Problem to solve - From the first line to the last, reproduce the material exactly.

Given records -
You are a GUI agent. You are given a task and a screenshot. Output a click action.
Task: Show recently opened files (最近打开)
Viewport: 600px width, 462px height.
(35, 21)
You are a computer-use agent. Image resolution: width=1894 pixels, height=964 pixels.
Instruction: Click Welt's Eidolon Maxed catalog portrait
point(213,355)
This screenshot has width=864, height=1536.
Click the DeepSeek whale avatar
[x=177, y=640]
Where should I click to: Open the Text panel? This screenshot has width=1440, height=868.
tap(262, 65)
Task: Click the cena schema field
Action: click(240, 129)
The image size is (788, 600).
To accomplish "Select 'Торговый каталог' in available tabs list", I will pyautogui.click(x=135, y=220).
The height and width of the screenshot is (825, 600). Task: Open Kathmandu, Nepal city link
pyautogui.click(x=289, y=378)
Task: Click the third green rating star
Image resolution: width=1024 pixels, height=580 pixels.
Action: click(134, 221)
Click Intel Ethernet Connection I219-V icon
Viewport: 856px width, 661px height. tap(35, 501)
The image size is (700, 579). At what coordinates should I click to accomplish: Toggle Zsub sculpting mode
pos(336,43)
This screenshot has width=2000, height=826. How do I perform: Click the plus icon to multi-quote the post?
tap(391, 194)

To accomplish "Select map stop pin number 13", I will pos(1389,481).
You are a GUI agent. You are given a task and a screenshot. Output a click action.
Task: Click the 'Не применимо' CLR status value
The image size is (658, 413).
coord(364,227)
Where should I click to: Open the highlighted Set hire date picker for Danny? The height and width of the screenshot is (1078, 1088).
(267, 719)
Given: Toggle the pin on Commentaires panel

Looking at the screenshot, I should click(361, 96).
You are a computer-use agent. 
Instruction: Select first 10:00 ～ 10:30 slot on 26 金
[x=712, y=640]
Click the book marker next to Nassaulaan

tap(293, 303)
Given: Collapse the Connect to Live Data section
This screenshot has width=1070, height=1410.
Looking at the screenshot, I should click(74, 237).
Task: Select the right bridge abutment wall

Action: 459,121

Response to the exercise -
You are a GUI agent. You are given a task and a screenshot. Output a click action.
Task: Show recently opened files (最近打开)
Viewport: 600px width, 462px height.
(35, 21)
You are a computer-use agent. Image resolution: width=1894 pixels, height=964 pixels.
Instruction: Click Welt's Eidolon Maxed catalog portrait
point(213,355)
This screenshot has width=864, height=1536.
Click the DeepSeek whale avatar
[x=177, y=640]
Where should I click to: Open the Text panel? This screenshot has width=1440, height=868.
tap(262, 65)
Task: Click the cena schema field
Action: click(240, 129)
The image size is (788, 600).
To accomplish "Select 'Торговый каталог' in available tabs list", I will pyautogui.click(x=135, y=220).
The height and width of the screenshot is (825, 600). Task: Open Kathmandu, Nepal city link
pyautogui.click(x=289, y=378)
Task: Click the third green rating star
Image resolution: width=1024 pixels, height=580 pixels.
Action: click(134, 221)
Click Intel Ethernet Connection I219-V icon
Viewport: 856px width, 661px height. tap(35, 501)
The image size is (700, 579). At what coordinates should I click to accomplish: Toggle Zsub sculpting mode
pos(336,43)
This screenshot has width=2000, height=826. How do I perform: Click the plus icon to multi-quote the post?
tap(391, 194)

To accomplish "Select map stop pin number 13", I will pos(1389,481).
You are a GUI agent. You are given a task and a screenshot. Output a click action.
Task: Click the 'Не применимо' CLR status value
The image size is (658, 413).
coord(364,227)
Where should I click to: Open the highlighted Set hire date picker for Danny? The height and width of the screenshot is (1078, 1088).
(267, 719)
Given: Toggle the pin on Commentaires panel

Looking at the screenshot, I should click(361, 96).
You are a computer-use agent. 
Instruction: Select first 10:00 ～ 10:30 slot on 26 金
[x=712, y=640]
Click the book marker next to Nassaulaan

tap(293, 303)
Given: Collapse the Connect to Live Data section
This screenshot has width=1070, height=1410.
Looking at the screenshot, I should click(74, 237).
Task: Select the right bridge abutment wall

Action: 459,121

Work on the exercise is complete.